Dove si racconta l’ultimo tratto della vicenda di un uomo tormentato, irrequieto, proiettato oltre la dimensione umana quotidiana. Irredento e irrisolto, fragile e al tempo stesso combattente, spinto dalla volontà di emanciparsi dalla sua storia personale, insofferente al sistema capitalistico, di cui suo malgrado è esponente di spicco. Un uomo che vive con dolore il difficile momento storico in bilico tra rivoluzione e restaurazione.
«In lui nuotava ancora e non se ne era mai andato il germe dell’insoddisfazione perenne. Sentiva di non essere appagato, avvertiva quel bisogno impellente di fare qualcosa per portare non tanto sé stesso verso l’umanità, ma l’umanità verso la sua concezione di un mondo più giusto.»
«Noi viviamo momenti in cui non sappiamo dare un contenuto, una prospettiva alle nostre inquietudini. Parliamo di politica e ne parliamo in astratto.»
«Indubbiamente però il suo carattere presentava aspetti qualche volta contraddittori, soprattutto per chi non lo capiva o non lo conosceva bene.

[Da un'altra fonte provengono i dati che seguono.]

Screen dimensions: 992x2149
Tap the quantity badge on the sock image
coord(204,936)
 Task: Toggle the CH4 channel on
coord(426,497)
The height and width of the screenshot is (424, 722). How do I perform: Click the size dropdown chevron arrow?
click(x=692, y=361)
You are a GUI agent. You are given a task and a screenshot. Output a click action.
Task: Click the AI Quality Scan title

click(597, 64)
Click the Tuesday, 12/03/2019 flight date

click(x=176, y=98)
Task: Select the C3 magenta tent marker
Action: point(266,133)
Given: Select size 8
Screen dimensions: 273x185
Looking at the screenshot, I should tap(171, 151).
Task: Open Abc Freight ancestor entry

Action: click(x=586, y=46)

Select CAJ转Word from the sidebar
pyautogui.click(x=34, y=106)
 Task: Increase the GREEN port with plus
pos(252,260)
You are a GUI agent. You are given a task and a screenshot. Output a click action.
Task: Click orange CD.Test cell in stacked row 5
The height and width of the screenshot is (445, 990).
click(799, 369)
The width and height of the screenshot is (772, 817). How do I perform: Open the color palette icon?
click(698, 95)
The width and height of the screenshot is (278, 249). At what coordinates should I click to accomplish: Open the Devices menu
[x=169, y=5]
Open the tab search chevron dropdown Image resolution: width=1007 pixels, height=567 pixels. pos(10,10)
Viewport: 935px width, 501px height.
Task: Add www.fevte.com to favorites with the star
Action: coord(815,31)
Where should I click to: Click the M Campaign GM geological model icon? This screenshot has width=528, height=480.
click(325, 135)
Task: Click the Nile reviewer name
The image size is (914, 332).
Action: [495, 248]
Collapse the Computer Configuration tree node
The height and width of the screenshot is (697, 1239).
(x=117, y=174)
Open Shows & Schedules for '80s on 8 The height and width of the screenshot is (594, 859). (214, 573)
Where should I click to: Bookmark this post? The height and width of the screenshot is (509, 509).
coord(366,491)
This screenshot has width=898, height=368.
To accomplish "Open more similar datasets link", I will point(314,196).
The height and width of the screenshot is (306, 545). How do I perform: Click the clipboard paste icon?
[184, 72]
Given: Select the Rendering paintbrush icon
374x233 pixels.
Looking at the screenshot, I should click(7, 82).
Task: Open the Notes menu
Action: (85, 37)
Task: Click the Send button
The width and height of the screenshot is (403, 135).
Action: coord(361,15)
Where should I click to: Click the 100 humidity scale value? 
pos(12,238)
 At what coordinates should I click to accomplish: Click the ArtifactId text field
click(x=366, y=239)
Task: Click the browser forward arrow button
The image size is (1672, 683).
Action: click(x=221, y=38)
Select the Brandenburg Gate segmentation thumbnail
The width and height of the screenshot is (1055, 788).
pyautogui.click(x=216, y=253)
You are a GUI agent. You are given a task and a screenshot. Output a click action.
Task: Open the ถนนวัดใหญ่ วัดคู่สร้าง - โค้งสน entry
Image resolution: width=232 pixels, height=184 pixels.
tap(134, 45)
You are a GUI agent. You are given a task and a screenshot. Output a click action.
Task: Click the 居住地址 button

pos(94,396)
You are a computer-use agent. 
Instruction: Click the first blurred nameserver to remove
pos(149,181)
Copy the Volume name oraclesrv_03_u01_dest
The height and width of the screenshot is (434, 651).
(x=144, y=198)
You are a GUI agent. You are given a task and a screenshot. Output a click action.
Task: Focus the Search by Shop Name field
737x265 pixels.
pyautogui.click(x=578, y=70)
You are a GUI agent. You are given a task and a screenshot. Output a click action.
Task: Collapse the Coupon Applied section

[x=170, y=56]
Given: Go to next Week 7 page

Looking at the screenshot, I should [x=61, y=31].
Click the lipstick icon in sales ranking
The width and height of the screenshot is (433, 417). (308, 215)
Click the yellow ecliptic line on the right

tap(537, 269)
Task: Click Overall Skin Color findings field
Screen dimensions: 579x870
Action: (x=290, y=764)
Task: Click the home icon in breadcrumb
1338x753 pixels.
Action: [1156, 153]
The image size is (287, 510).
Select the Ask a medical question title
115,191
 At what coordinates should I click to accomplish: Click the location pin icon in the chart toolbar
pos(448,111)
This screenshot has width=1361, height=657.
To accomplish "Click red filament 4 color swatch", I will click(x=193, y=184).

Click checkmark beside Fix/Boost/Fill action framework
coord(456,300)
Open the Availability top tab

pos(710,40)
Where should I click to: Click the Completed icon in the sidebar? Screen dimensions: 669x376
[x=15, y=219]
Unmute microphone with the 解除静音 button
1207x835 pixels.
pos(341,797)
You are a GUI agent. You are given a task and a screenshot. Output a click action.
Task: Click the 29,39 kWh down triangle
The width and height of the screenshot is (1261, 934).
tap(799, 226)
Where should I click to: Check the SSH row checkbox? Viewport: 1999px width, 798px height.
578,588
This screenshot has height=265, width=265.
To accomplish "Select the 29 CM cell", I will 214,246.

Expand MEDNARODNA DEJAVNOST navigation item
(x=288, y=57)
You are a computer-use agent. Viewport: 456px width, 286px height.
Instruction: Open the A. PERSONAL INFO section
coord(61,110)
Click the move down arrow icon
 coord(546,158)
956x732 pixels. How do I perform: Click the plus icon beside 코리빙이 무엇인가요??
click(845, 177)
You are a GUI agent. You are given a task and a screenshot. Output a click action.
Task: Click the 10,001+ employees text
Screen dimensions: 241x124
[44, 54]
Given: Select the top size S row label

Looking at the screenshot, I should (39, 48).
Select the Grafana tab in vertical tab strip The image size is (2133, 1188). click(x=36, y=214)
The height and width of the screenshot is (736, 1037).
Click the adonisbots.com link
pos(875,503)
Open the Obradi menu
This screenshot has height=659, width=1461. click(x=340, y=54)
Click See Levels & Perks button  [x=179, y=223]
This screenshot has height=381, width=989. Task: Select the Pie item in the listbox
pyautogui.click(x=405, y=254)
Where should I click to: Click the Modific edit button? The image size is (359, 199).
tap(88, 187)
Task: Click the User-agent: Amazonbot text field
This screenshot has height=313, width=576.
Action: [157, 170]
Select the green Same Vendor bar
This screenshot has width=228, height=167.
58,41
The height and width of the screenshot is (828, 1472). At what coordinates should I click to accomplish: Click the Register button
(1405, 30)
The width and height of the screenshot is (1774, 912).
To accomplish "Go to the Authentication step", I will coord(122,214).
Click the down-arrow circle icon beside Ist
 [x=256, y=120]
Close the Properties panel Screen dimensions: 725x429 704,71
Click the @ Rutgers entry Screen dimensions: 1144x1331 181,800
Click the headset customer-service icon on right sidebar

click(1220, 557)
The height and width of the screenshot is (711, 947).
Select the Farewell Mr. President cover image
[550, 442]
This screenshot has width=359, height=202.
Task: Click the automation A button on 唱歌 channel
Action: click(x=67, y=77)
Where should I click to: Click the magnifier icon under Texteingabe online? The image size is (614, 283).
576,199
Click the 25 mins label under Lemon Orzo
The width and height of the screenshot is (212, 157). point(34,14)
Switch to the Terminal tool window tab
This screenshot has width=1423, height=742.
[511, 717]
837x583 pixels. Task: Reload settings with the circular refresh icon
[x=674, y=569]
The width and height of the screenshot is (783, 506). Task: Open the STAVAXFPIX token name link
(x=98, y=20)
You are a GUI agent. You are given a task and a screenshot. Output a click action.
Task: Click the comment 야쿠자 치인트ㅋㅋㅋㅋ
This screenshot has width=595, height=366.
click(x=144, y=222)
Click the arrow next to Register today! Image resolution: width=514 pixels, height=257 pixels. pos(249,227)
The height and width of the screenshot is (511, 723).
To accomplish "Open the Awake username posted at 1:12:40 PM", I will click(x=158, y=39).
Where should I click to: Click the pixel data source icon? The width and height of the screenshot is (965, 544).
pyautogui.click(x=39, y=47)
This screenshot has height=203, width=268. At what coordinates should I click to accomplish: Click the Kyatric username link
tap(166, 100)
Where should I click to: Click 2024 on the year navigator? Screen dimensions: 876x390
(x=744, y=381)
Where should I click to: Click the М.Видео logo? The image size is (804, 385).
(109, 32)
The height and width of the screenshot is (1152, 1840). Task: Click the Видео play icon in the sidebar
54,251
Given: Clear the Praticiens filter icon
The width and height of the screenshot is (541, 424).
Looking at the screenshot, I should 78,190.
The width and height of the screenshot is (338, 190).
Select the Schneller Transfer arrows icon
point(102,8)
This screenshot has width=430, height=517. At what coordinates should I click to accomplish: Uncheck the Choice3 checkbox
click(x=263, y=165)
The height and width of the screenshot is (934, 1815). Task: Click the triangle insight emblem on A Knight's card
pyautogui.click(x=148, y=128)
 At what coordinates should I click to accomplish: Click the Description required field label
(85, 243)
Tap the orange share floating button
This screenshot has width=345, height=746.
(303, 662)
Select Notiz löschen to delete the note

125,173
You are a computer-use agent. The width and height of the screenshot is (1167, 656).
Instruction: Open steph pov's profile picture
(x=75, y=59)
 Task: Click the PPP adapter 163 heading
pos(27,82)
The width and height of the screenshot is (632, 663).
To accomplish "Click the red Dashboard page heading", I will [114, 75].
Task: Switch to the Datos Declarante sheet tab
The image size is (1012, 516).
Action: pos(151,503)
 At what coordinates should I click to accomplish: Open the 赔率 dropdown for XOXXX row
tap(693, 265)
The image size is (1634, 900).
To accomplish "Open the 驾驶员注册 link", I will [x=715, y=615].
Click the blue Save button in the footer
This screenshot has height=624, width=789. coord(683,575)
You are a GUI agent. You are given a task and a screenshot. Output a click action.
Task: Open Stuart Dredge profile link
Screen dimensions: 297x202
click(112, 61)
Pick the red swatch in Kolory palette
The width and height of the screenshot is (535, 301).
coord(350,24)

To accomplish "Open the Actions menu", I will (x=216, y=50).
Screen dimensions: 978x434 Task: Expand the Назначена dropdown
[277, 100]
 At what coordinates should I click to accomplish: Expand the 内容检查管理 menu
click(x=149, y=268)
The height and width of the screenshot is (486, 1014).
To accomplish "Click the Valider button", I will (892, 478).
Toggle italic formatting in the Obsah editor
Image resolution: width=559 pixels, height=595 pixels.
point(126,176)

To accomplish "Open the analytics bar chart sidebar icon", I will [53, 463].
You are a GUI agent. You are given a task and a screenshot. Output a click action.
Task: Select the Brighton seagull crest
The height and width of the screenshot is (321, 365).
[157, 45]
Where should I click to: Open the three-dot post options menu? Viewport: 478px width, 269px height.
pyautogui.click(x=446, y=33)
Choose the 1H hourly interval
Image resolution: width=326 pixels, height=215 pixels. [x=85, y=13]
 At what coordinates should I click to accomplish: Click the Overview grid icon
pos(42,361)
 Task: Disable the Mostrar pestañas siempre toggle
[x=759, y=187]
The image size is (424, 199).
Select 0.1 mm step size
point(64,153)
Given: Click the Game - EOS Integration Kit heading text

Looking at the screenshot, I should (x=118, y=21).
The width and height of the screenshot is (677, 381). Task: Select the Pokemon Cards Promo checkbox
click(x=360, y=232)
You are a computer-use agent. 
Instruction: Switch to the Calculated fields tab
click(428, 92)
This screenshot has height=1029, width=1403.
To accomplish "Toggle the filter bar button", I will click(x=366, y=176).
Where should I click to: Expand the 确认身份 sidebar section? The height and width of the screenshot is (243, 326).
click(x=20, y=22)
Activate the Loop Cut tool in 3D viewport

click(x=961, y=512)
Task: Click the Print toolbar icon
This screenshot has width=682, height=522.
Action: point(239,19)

Tali contraddizioni possono sostanziarsi principalmente nel fatto che mentre si tuffava con tutto sé stesso nelle cause che abbracciava, poi entrava in conflitto con sé stesso in quanto riaffiorava in lui la profonda convinzione di poter essere oggetto di qualche macchinazione. […] Sulla personalità del Feltrinelli ha avuto un grande influsso, a mio avviso negativo, l’educazione materna. La madre è stata dittatoriale, accentratrice; Feltrinelli non aveva stima della madre, però ne ha subito tutto l’influsso negativo. Voleva rompere con il suo passato, odiava i soldi e il capitale ereditato.»
«[…] era alla ricerca disperata di qualcosa che né l’infanzia, né la giovinezza gli avevano dato: aveva un assoluto bisogno di credere in qualche cosa, in qualche ideale; era alla continua ricerca di qualcosa che lo portasse oltre e più avanti.»
«A volte avevi la sensazione che fissasse appuntamenti, così, per nostalgia, per solitudine, per allegria.»
«Siamo quindi a una svolta nella vita stessa del paese e delle sue istituzioni.»
«Era prevedibile questa situazione, questa svolta? A mio avviso sì. Infatti […] se consideriamo le esigenze del capitalismo italiano e internazionale, se consideriamo le caratteristiche dello sviluppo dell’industria capitalistica italiana, sia privata che statale, tutto teso nella ricerca del profitto, alla conquista di mercati stranieri, non meraviglia affatto che queste esigenze spinte all’estremo si siano infine scontrate con le esigenze delle classi lavoratrici, degli operai, dei braccianti, delle popolazioni del Sud […] Ed era anche prevedibile che la Confindustria, che le forze più reazionarie italiane e straniere non attendessero, disarmate, questo scontro, oppure che si rimettessero alla azione conciliatrice di partiti in crisi o di un governo che, sempre più, rassomiglia al tradizionale vaso di coccio fra i due vasi di ferro.»